Exercise description
All lines of the records below that contain the word "computer" must be listed.

━━━━━━━━━━━━━━━━

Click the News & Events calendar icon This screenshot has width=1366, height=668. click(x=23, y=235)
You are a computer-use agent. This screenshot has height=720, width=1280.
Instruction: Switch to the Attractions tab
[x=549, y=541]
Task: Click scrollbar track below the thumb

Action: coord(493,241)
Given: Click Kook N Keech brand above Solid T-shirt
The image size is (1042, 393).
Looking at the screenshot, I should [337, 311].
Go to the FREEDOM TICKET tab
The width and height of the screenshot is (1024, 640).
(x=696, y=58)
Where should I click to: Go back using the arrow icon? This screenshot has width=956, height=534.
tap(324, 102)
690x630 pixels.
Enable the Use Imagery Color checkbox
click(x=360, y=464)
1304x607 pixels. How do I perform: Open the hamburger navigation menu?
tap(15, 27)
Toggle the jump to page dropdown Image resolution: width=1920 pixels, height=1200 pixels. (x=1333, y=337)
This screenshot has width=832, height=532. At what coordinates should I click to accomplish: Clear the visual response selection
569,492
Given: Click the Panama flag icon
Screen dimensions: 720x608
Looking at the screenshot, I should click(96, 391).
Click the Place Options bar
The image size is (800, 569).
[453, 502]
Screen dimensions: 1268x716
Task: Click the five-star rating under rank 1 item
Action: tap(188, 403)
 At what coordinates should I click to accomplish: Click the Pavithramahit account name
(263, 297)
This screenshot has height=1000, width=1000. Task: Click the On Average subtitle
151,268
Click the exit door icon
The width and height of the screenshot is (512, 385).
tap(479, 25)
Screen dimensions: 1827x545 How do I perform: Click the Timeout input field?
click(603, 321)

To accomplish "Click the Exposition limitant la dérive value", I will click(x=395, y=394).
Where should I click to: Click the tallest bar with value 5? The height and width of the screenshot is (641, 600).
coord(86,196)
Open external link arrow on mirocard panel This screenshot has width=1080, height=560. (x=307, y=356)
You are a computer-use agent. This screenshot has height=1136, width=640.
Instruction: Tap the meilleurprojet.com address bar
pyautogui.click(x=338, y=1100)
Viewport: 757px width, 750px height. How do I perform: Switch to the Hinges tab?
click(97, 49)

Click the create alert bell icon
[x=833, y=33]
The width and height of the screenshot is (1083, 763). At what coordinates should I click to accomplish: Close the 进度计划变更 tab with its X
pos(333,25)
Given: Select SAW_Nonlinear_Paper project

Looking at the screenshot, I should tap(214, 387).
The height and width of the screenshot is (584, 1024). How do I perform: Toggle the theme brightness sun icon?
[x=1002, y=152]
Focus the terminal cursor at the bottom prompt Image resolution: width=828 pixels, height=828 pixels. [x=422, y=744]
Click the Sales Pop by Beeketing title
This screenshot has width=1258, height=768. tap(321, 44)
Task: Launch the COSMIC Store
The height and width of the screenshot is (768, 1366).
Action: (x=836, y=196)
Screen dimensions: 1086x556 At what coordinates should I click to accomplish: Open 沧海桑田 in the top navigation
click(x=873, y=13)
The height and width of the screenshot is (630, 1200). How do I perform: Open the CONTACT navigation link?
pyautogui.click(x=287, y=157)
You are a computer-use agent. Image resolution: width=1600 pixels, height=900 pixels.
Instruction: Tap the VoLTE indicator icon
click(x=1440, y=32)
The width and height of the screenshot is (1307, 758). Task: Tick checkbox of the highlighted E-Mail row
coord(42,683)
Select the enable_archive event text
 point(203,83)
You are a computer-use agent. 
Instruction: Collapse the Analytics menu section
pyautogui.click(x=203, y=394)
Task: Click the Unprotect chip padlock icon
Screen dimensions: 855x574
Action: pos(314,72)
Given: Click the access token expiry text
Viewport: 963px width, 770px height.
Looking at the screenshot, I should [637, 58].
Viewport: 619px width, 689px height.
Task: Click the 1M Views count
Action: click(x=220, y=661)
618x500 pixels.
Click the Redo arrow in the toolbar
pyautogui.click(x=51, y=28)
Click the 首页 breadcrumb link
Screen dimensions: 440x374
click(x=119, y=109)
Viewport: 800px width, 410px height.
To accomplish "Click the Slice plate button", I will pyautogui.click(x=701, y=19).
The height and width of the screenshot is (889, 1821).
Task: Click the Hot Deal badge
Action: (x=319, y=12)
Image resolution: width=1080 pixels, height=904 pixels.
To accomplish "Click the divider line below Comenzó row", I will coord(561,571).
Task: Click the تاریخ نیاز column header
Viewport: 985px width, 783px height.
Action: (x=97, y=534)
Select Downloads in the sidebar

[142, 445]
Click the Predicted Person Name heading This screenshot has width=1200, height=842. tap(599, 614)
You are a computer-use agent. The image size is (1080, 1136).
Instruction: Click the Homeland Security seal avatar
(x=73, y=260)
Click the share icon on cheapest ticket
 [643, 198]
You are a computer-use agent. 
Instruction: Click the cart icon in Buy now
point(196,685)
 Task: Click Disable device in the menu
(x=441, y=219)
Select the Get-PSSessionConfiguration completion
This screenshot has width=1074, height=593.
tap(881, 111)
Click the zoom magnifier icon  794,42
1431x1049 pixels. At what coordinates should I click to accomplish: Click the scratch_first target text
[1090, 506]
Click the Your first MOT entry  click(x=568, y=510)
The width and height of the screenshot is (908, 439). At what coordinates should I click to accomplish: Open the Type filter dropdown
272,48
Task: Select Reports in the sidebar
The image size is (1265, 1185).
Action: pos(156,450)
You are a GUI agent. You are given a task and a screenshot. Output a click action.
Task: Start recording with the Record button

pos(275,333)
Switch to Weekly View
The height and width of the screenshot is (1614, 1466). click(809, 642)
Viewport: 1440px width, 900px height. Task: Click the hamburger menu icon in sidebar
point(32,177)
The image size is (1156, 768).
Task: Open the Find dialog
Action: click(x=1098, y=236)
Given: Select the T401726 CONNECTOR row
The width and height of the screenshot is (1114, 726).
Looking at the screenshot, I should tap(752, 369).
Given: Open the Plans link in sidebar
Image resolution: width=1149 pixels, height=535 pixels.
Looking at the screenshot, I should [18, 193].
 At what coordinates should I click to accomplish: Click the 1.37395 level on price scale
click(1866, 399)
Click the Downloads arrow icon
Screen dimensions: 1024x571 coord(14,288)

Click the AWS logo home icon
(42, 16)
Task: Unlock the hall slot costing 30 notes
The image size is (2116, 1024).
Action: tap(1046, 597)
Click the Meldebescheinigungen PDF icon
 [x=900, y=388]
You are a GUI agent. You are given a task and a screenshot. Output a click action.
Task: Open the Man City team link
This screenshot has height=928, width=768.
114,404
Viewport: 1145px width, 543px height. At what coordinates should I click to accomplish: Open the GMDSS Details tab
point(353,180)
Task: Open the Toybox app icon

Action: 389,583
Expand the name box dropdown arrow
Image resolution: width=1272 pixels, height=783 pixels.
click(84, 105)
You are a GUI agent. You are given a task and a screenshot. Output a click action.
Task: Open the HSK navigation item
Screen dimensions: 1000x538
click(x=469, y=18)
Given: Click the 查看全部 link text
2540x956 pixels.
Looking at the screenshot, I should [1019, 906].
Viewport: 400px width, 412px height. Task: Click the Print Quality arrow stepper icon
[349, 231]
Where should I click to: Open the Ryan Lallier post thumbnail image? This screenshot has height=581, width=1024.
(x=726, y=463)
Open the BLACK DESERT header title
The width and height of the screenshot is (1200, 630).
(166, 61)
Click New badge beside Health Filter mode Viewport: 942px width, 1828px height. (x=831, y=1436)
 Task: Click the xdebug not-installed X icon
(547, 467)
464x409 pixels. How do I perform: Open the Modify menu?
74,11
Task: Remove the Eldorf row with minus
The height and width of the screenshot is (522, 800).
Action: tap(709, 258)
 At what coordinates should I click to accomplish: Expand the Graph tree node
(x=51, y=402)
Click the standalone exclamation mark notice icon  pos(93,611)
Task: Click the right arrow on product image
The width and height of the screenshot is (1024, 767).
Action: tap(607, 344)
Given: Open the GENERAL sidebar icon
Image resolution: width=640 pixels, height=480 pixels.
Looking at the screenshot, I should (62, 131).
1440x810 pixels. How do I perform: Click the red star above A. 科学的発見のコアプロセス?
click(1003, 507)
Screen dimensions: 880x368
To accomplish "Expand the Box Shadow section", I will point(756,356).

━━━━━━━━━━━━━━━━

Written answer
You are a computer-use agent. This screenshot has height=720, width=1280.
You are a computer-use agent. This screenshot has height=1136, width=640.
You are a computer-use agent. Image resolution: width=1600 pixels, height=900 pixels.
You are a computer-use agent. 
You are a computer-use agent. The image size is (1080, 1136).
You are a computer-use agent. 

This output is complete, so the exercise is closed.